WHAT TO WORK ON => Work out how many lines of the data contain "Task" and reply with that number alone.

++++++++++++++++++++

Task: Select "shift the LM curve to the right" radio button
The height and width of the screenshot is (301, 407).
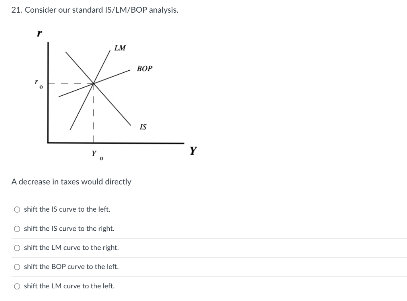Action: pos(17,247)
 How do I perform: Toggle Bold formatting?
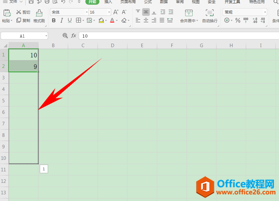click(x=53, y=20)
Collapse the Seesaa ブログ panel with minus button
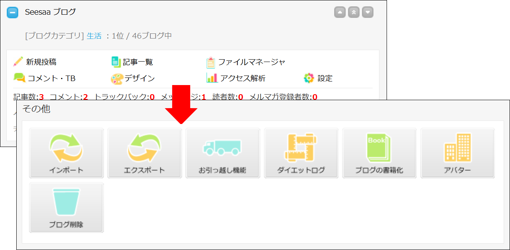The image size is (510, 250). coord(13,12)
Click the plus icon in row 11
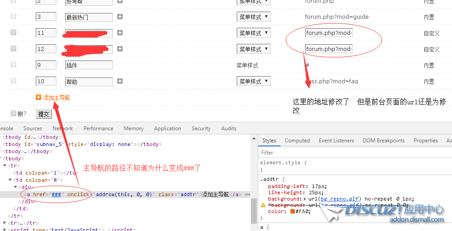Image resolution: width=452 pixels, height=231 pixels. click(119, 33)
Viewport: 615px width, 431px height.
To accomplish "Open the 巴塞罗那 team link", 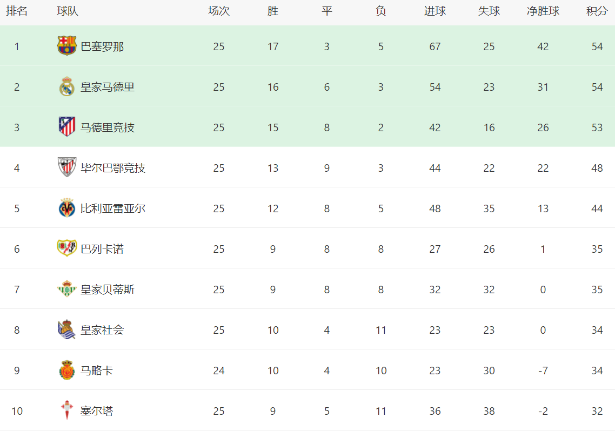I will coord(102,46).
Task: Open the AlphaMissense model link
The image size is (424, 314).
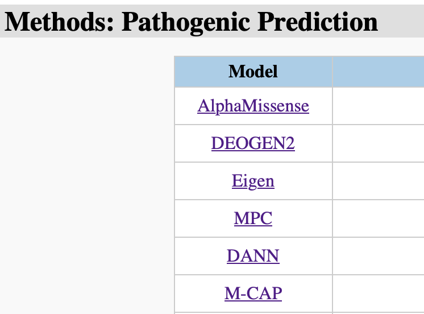Action: pos(253,106)
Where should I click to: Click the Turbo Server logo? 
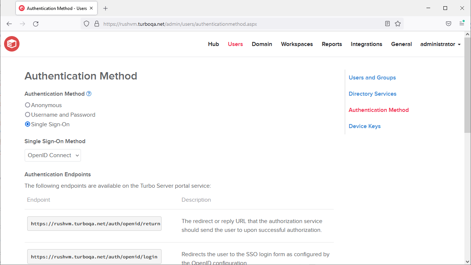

++++++++++++++++++++

YOUR SOLUTION => 2